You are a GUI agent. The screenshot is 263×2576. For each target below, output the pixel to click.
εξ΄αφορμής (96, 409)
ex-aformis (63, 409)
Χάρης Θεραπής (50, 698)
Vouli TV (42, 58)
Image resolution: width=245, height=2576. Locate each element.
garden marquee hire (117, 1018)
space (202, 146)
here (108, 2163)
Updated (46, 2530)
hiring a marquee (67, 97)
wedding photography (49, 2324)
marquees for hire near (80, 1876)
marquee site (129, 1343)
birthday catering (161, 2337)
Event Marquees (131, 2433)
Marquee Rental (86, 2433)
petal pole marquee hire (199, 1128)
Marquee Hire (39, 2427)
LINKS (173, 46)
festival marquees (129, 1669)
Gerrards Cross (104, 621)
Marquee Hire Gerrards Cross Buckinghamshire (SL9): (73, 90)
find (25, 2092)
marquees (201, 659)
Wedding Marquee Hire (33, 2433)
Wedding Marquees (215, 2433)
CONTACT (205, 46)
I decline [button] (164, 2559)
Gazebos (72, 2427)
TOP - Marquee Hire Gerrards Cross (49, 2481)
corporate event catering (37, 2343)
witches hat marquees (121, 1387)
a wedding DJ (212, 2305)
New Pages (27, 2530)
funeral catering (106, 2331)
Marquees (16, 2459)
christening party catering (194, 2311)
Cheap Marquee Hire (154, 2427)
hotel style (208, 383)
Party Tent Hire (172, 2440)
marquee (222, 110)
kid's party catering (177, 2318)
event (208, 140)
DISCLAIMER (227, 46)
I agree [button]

_Your task_:
Return each entry from the material above exactly as it appears.

_Your solution_:
You are a GUI agent. The screenshot is 263×2576. For each target below, output the pixel to click.
εξ΄αφορμής (96, 409)
ex-aformis (63, 409)
Χάρης Θεραπής (50, 698)
Vouli TV (42, 58)
Image resolution: width=245, height=2576. Locate each element.
garden marquee hire (117, 1018)
space (202, 146)
here (108, 2163)
Updated (46, 2530)
hiring a marquee (67, 97)
wedding photography (49, 2324)
marquees for hire near (80, 1876)
marquee site (129, 1343)
birthday catering (161, 2337)
Event Marquees (131, 2433)
Marquee Rental (86, 2433)
petal pole marquee hire (199, 1128)
Marquee Hire (39, 2427)
LINKS (173, 46)
festival marquees (129, 1669)
Gerrards Cross (104, 621)
Marquee Hire Gerrards Cross Buckinghamshire (SL9): (73, 90)
find (25, 2092)
marquees (201, 659)
Wedding Marquee Hire (33, 2433)
Wedding Marquees (215, 2433)
CONTACT (205, 46)
I decline [button] (164, 2559)
Gazebos (72, 2427)
TOP - Marquee Hire Gerrards Cross (49, 2481)
corporate event catering (37, 2343)
witches hat marquees (121, 1387)
a wedding DJ (212, 2305)
New Pages (27, 2530)
funeral catering (106, 2331)
Marquees (16, 2459)
christening party catering (194, 2311)
Cheap Marquee Hire (154, 2427)
hotel style (208, 383)
Party Tent Hire (172, 2440)
marquee (222, 110)
kid's party catering (177, 2318)
event (208, 140)
DISCLAIMER (227, 46)
I agree [button]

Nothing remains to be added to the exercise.